Dual-Rate Diffusion speeds up sampling in diffusion models by interleaving a heavy context encoder with a light denoising network.

A machine-rendered reading of the paper's core claim, the machinery that carries it, and where it could break.

Standard diffusion sampling repeatedly evaluates a large neural network at every step, which is computationally expensive. The proposed method runs the heavy encoder only sparsely to extract high-dimensional features and reuses them with a lightweight model for the remaining steps. This reuse works because the features stay sufficiently stable and informative over short sequences of steps. On ImageNet the resulting samples match the quality of conventional approaches. The technique also pairs with distillation to achieve strong results with even fewer total steps.

Core claim

Dual-Rate Diffusion demonstrates that a heavy high-capacity context encoder can be evaluated at a lower rate than the denoising steps themselves. Its extracted features are fed to a light efficient denoising model that operates at the full rate. The separation allows the bulk of the computation to occur infrequently while still producing high-fidelity samples.

What carries the argument

The dual-rate interleaving schedule that evaluates the heavy context encoder sparsely and reuses its features in the light denoising model at every timestep.

Load-bearing premise

The high-dimensional features from the sparsely run heavy encoder remain informative and stable enough for the light model to reuse them across multiple steps without degrading output quality.

What would settle it

Measuring whether sample quality, measured by FID or human evaluation, declines noticeably when the heavy encoder is called less often than the schedule tested in the paper.

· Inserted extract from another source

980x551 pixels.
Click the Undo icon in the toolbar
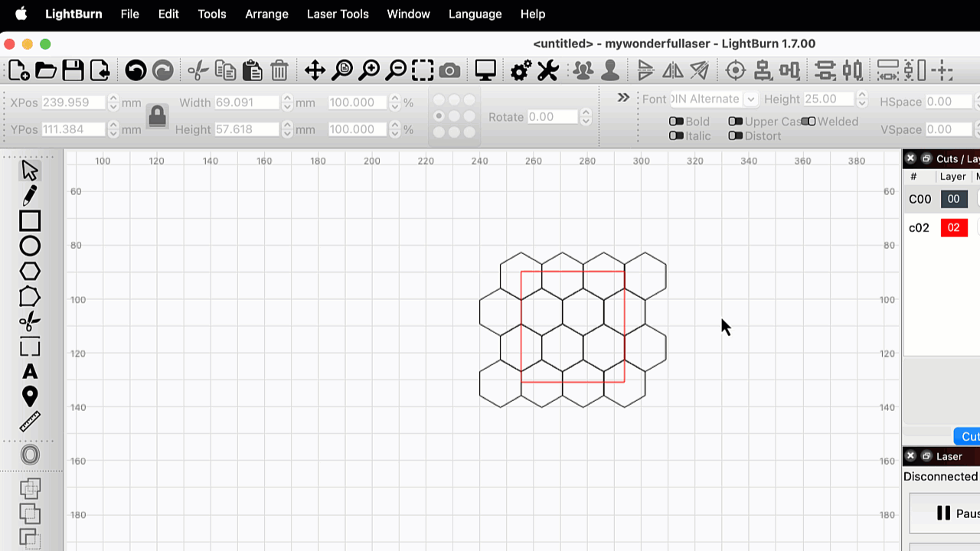click(135, 70)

read the original abstract

Diffusion models achieve state-of-the-art generative performance but suffer from high computational costs during inference due to the repeated evaluation of a heavy neural network. In this work, we propose Dual-Rate Diffusion, a method to accelerate sampling by interleaving the execution of a heavy high-capacity context encoder and a light efficient denoising model. The context encoder is evaluated sparsely to extract high-dimensional features, which are effectively reused by the light denoising model at every step to refine the sample efficiently. This approach significantly accelerates inference without compromising sample quality. On ImageNet benchmarks, Dual-Rate Diffusion matches the performance of standard baselines while reducing computational cost by a factor of $2$-$4$. Furthermore, we demonstrate that our method is compatible with distillation techniques, such as Moment Matching Distillation, enabling further efficiency gains in few-step generation.

Editorial analysis

A structured set of objections, weighed in public.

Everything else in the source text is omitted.